The physics of the game add a new sense of strategy to the game as it changes a lot of conventions that have been used in the FPS genre. Everyone knows how you can go into a rickety shack in the game and you are now invulnerable to everything that is fired at you. No longer is that the case. You stay in a building too long and someone might toss a grenade in and bring the building down, or just run over it with a tank. You see a target that is behind a tree; shoot at the tree trunk until the tree falls over. Even the levels where you lose gravity, the physics of weightlessness just seem like they are done right.
Multiplayer expands the game, with two different modes of combat that should satisfy all that decide to take the game online. The first mode, called Instant Action, is a deathmatch type game. The other mode, which is a far better option, is the Power Struggle mode. In Power Struggle, you attempt to take over the enemy’s headquarters. However, you only start with a pistol and a basic nanosuit, so you will have to earn prestige points to get better weaponry and vehicles. Also, you will want to take over alien crash sites that will give you heavy weapons to take out the defenses of the enemy headquarters. While it sounds simple, this mode offers a lot of strategy, but will also make players think before making rash decisions. If you buy a tank with prestige points, you might hesitate before carelessly barging into a firefight.

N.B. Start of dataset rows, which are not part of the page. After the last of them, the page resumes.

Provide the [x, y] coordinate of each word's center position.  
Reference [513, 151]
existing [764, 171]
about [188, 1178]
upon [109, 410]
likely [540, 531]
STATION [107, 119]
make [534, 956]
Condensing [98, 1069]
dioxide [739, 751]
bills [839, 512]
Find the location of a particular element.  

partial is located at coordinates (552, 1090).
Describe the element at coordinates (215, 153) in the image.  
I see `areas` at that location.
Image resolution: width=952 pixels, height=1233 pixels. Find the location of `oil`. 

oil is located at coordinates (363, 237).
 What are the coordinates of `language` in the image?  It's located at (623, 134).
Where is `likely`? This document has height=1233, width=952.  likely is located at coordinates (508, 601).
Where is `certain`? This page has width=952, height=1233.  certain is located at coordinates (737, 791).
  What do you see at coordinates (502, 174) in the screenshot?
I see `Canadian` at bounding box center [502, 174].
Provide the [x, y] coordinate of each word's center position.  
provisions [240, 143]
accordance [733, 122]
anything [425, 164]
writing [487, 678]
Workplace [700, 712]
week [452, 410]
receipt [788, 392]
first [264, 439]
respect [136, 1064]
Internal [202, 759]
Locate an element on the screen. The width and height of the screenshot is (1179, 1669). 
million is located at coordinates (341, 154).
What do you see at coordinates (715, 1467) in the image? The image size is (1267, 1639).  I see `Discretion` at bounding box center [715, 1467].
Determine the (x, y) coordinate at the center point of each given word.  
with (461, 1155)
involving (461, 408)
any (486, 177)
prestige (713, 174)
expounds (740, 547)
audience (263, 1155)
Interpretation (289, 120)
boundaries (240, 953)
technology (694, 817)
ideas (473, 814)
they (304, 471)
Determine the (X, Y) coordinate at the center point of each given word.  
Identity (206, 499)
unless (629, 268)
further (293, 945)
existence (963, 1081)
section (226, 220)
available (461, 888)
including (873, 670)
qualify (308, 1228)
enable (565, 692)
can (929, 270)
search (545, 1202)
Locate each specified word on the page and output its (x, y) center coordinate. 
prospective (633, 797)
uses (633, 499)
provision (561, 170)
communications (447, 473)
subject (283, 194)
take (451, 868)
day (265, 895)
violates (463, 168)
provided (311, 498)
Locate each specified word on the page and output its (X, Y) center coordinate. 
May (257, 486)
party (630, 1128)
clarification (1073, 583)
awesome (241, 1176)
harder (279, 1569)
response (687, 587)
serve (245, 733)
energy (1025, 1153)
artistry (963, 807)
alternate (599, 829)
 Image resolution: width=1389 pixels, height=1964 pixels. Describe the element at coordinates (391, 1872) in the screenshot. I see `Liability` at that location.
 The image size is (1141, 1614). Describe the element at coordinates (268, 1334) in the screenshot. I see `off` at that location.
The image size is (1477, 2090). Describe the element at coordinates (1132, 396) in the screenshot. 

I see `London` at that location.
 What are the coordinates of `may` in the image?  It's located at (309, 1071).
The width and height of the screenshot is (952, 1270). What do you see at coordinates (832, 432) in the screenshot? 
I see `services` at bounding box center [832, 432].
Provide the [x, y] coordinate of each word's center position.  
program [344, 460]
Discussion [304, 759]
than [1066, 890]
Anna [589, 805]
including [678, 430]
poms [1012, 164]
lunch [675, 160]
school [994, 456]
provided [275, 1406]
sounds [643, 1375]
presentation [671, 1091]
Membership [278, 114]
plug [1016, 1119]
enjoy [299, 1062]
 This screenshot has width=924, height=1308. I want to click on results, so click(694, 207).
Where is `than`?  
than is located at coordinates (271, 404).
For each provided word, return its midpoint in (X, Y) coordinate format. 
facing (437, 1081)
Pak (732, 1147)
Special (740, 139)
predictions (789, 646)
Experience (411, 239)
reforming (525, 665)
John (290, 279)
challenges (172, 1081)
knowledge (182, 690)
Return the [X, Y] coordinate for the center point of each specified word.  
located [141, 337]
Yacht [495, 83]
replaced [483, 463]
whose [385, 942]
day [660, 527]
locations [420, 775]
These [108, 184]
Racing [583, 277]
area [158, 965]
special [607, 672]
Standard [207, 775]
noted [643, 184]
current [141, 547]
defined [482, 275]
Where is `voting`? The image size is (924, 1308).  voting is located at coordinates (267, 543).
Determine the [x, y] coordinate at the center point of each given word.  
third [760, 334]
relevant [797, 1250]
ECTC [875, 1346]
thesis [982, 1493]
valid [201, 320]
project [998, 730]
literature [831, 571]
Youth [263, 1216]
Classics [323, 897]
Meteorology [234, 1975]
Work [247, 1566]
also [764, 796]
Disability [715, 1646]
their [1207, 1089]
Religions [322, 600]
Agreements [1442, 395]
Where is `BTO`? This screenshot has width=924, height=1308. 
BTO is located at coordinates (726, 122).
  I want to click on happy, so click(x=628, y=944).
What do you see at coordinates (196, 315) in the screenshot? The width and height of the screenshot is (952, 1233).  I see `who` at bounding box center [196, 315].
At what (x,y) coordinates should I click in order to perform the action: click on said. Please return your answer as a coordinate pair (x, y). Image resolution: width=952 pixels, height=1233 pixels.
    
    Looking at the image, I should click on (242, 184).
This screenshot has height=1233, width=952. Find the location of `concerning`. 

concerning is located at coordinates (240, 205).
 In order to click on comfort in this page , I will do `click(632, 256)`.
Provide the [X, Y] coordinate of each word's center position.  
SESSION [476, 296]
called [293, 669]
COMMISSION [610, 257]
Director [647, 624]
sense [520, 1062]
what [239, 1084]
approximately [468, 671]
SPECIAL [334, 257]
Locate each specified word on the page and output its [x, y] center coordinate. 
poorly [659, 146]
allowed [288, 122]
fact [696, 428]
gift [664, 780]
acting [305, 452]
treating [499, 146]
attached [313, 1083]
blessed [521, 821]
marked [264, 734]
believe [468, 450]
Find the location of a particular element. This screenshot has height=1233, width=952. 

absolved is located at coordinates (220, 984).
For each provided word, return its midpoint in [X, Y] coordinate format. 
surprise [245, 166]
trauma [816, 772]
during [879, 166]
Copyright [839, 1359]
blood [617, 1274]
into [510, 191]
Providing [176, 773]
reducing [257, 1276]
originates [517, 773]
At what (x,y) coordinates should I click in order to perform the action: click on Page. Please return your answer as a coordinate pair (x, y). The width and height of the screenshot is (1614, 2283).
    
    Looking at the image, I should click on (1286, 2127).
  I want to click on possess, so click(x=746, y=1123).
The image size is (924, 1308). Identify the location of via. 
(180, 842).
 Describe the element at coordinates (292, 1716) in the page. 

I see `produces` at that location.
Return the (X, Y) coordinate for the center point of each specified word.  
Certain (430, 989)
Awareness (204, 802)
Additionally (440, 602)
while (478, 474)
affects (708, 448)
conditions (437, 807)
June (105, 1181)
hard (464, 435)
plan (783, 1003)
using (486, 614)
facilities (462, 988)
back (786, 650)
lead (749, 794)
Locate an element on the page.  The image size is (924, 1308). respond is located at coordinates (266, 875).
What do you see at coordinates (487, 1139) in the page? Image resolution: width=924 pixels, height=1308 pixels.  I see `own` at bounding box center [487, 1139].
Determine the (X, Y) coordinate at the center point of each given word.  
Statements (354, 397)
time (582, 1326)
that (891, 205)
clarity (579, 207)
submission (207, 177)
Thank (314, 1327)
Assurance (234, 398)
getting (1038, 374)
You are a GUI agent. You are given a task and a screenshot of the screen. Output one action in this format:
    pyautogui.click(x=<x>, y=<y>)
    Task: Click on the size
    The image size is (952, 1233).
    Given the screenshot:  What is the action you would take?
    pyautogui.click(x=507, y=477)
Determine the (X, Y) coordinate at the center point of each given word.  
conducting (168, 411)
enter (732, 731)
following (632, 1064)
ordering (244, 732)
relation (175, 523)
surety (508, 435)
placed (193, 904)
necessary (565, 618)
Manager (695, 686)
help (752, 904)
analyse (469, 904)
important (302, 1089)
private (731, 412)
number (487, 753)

All of this works out great for Crysis for the first six to eight hours, and then, as with Far Cry and some desperate TV shows, the game decides to jump the shark and introduce aliens. I am not sure why Crytek feels the need to introduce supernatural creatures into the game they make, but it just throws what was a dynamic open game fighting KVA (North Korean Army) troops that were smart and used flanking maneuvers, into a cramped hallway crawl that is all too standard for the FPS genre. And the enemies seem to have gone to the school of direct attack is the only option to defeat the enemy. It is a jarring shock and almost feels out of place after dealing with the first part of the game that encouraged searching out creative options to deal with the enemy. It still looks amazing and it does not make you lose interest in the game, but it just seems like such a shift in the game design, and just brings back bad memories of the Trigens in Far Cry. Also, there is some graphical glitching in the last level that really hurts when fighting the boss. At one point, I actually fell through the surface I was on and got trapped in a polygon haze. Some polish would have helped this, and if feels like they may have rushed the endgame.
Crysis stands as the pre-eminent title to get on the PC. Even with some of the faults that lead up to its spectacular endgame, it is a testament to the Crytek team that this game can still give players a sense of shock and awe, with each new turn in the story. The foundation has been built for a fantastic future with this series, as long as they can work out the kinks that make this game seem so bi-polar. Crysis gets a 4 out of 5 Aeropausonauts.